Consider the following equilibrium reaction for hydrocyanic acid, HCN:

\[ \text{HCN} \leftrightarrow \text{H}^+ + \text{CN}^- \]

At 25°C the concentrations are found to be:
- \([\text{HCN}] = 0.0160 \; \text{M}\)
- \([\text{H}^+] = [\text{CN}^-] = 2.0 \times 10^{-6} \; \text{M}\)

**Question:**
What is the value of the equilibrium constant at 25°C? (Show your work.)

#### Solution:

For the equilibrium reaction:

\[ \text{HCN} \leftrightarrow \text{H}^+ + \text{CN}^- \]

The equilibrium constant expression (\(K_c\)) is given by:

\[ K_c = \frac{[\text{H}^+][\text{CN}^-]}{[\text{HCN}]} \]

Given the concentrations:
\[ [\text{HCN}] = 0.0160 \; \text{M} \]
\[ [\text{H}^+] = 2.0 \times 10^{-6} \; \text{M} \]
\[ [\text{CN}^-] = 2.0 \times 10^{-6} \; \text{M} \]
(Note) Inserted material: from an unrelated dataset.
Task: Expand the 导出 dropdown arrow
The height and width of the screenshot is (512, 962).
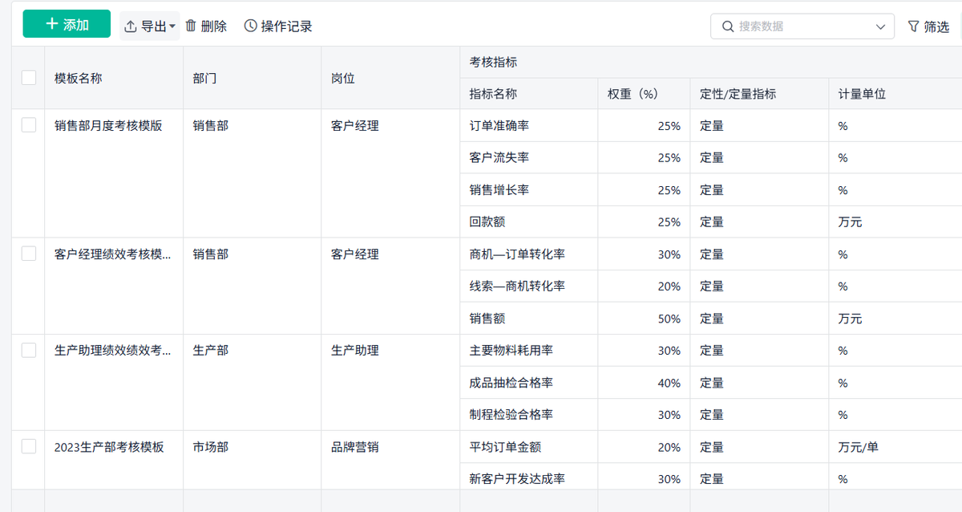Action: click(x=172, y=26)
Substitute these values into the equilibrium constant expression:

\[ K_c = \frac{(2.0 \times 10^{-6} \; \text{M})(2.0 \times 10^{-6} \; \text{M})}{0.0160 \; \text{M}} \]

Calculate the product of the concentrations of \(\text{H}^+\) and \(\text{CN}^-\):

\[ (2.0 \times 10^{-6} \; \text{M}) \times (2.0 \times 10^{-6} \; \text{M}) = 4.0 \times 10^{-12} \; \text{M}^2 \]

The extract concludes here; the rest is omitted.